As Arizona Forward and partners move ahead to achieve these initiatives for existing and future communities, Brossart stresses the importance of public, private and government relationships moving forward.
“Small and large corporations and business like Vitalyst and Honeywell, combined with Arizona cities like Sedona, Cottonwood and Tucson; and smaller architectural companies are working together to form a stronger state. As a nonpartisan entity, we are able to take the politics out of it,” Brossart says.
Brossart elaborates that effecting positive and lasting change requires collaboration to work successfully. Both public and private sectors have individual bureaucracies, which make it even more vital for cooperation in matters of environmental and sustainable integrity.
“It’s not an ‘either-or’ mindset that will get things done,” Ford says. “It’s a ‘both-and’ perspective that Arizona Forward is embracing, taking into account the larger and smaller discussions.”
It takes a village — and individuals, too
Bossart believes, as admittedly cliché as it may be, that progressing economic growth through environmental and health-conscious means literally “takes a village” to accomplish. Since a village is made up of groups of individuals, each person has the power to effect change.
“I think the more people that become involved in understanding, voting in their communities and thinking less narrowly about health and more about how health affect their community, the more we will achieve our goals toward establishing vital and healthy environments,” Pyne says.

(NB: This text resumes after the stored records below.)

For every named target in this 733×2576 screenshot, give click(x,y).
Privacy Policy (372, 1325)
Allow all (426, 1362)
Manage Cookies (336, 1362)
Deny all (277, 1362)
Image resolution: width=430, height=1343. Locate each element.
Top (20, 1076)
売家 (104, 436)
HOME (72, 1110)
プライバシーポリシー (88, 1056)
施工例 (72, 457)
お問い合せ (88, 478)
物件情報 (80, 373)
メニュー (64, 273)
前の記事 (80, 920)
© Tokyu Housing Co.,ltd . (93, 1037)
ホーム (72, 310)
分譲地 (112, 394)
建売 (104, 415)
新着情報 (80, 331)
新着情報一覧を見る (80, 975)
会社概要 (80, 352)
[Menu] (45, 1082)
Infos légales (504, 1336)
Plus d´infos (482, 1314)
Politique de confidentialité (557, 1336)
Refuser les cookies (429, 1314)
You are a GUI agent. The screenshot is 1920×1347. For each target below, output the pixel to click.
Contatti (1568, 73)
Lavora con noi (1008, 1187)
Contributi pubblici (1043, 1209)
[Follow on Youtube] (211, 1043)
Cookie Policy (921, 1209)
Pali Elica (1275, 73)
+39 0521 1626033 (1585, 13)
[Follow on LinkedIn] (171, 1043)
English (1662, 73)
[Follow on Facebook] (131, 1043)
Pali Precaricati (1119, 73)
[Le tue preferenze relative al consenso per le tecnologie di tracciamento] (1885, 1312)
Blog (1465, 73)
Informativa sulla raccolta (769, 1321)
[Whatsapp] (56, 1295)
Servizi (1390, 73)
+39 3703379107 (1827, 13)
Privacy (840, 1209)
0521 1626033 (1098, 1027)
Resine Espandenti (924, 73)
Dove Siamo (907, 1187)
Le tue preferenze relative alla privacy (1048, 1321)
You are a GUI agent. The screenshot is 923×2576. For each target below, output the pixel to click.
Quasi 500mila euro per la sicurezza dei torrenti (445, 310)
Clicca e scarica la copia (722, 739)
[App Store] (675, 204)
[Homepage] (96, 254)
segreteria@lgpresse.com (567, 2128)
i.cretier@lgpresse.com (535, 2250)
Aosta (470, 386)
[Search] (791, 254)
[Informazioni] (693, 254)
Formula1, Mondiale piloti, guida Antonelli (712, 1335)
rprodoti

Ford believes that public health and community design are powerful tools in working toward transformative changes to create a positive health impact.
“The good news is that once you see your community through a health and well-being lens, it is hard to ‘unsee’ the opportunities to improve it,” he says.
Brossart stresses that awareness is a valuable first step.
“Attend city council meetings,” she says, “Bring a vision of what you want to see in your community. And find your passion This is your home. We need to help manage it ourselves.”